■ WRITTEN PROBLEM 1: Can you arrange the listing as a Markdown table with columns Row and Line, starting with the line containing "Favorite the current filter with star" and going on through the end of the listing, leaving out blank lines?

228 people voted in the attendance vote.

(Greg Christiana, Moderator) Mr. Christiana apologizes for not giving town meeting members the opportunity to object to the motion for adjournment at the previous meeting. He thanks town staff for the wonderful job they've been doing.


(Jeff Thielman, School Board) Mr. Thielman says the High School Building Committee invites the public to tour the new wings of the Arlington High School between 10am and 2pm on Saturday. Members of the public should enter using the Mass Ave entrance.

Article 3 - Receipt of Reports

(Greg Dennis) Mr. Dennis moves receipt of the Election Modernization Committee's report.

(Charlie Foskett) Mr. Foskett moves receipt of the Finance Committee report. He says the amount in the recommended action for Article 72 should be $3,046,137. He attributes this to funds released by the assessor's office, which weren't accounted for before the report went to print.

Mr. Foskett says this is a time of transition. Adam Chapdelaine will be leaving us as town manager. The Minuteman Superintendent has also left. Several finance committee members retired after years of dedicated service.

Last year, Mr. Foskett warned town meeting about the need for a future override. The override date has been moved out a year. There were two $5M revenue items in FY23--24 that can be covered by ARPA funds, and we gained back a $1M contingency fee set aside in 2023 for school growth. On May 11th, we'll be asked to return this money to the general fund.

Mr. Foskett notes that the closing remarks of the finance committee report suggest an alternate scheme of revenue planing. He proposes holding expenses flat for one year, banking the savings, and then increasing expenses after that.

(John Mahr) Mr. Mahr moves receipt of the Permanent Town Building Committee report. The PTBC's major projects have been the Central School and DPW yard renovations.

(Christopher Moore) Mr. Moore moves receipt of the Capital Planning Committee report.

With these reports received, article 3 goes back on the table.

Article 6 - Updating Human Rights Commission Bylaw

Article 6 proposes updates to the town bylaw that created the Arlington Human Rights Commission (HRC).

The Moderator invites Ed Tremblay to speak first (Mr. Tremblay made the first motion to remove Article 6 from the consent agenda).

(Ed Tremblay) Mr. Tremblay said he was reading through the main motion and scratching his head over why. He had a conversation with Christine Carney of the HRC, and that answered most of his questions. He'd like to know why the article proposes changing the word "equal" to "equitable".

(Christine Carney) Ms. Carney attempts to explain the difference between equal and equitable, and how that can lead to different outcomes.

(Ed Tremblay) Mr. Tremblay says that somewhere he got the idea that equitable has to do with outcomes and equal has to do with creating a level playing field. He's concerned with the outcome nature of the word equitable. He asks how a whole commission can be based on outcomes.

■ DATA PROVIDED:
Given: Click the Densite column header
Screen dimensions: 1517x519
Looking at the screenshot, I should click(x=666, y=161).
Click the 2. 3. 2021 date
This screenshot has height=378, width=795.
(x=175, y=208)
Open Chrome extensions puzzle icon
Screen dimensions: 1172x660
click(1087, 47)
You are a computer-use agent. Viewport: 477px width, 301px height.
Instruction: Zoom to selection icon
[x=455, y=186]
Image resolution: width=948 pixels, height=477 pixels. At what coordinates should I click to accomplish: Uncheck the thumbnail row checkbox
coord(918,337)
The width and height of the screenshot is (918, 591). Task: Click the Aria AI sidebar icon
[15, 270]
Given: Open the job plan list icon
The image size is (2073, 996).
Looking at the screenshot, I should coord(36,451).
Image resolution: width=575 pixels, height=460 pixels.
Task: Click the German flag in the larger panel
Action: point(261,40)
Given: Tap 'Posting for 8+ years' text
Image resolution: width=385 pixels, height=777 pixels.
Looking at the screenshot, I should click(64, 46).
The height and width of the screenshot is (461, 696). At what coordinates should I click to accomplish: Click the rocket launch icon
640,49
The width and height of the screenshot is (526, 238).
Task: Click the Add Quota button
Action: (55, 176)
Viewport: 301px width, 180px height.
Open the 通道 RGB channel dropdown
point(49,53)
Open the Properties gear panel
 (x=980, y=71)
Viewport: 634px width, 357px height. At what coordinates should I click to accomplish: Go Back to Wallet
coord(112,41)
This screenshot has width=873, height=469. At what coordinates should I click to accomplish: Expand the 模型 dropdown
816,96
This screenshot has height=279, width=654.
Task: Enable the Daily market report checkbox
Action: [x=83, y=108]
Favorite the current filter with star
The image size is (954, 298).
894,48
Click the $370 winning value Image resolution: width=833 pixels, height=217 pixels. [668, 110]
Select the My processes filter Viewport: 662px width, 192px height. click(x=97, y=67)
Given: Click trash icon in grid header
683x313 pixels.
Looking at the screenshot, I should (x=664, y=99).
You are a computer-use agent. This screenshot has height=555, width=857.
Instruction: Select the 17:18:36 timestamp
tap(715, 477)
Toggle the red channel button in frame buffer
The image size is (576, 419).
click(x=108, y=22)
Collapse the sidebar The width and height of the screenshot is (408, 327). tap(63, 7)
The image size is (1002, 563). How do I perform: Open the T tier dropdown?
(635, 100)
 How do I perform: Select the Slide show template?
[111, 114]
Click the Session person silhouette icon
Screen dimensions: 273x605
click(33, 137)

■ WRITTEN PROBLEM 2: In the town meeting notes, why does Mr. Foskett say the recommended amount for Article 72 should be $3,046,137?

■ EXERCISE RESULT 1:
| Row | Line |
|---|---|
| 1 | Favorite the current filter with star |
| 2 | The image size is (954, 298). |
| 3 | 894,48 |
| 4 | Click the $370 winning value Image resolution: width=833 pixels, height=217 pixels. [668, 110] |
| 5 | Select the My processes filter Viewport: 662px width, 192px height. click(x=97, y=67) |
| 6 | Given: Click trash icon in grid header |
| 7 | 683x313 pixels. |
| 8 | Looking at the screenshot, I should (x=664, y=99). |
| 9 | You are a computer-use agent. This screenshot has height=555, width=857. |
| 10 | Instruction: Select the 17:18:36 timestamp |
| 11 | tap(715, 477) |
| 12 | Toggle the red channel button in frame buffer |
| 13 | The image size is (576, 419). |
| 14 | click(x=108, y=22) |
| 15 | Collapse the sidebar The width and height of the screenshot is (408, 327). tap(63, 7) |
| 16 | The image size is (1002, 563). How do I perform: Open the T tier dropdown? |
| 17 | (635, 100) |
| 18 |  How do I perform: Select the Slide show template? |
| 19 | [111, 114] |
| 20 | Click the Session person silhouette icon |
| 21 | Screen dimensions: 273x605 |
| 22 | click(33, 137) |

■ EXERCISE RESULT 2: He attributes the corrected amount to funds released by the assessor's office. Those funds weren't accounted for before the Finance Committee report went to print.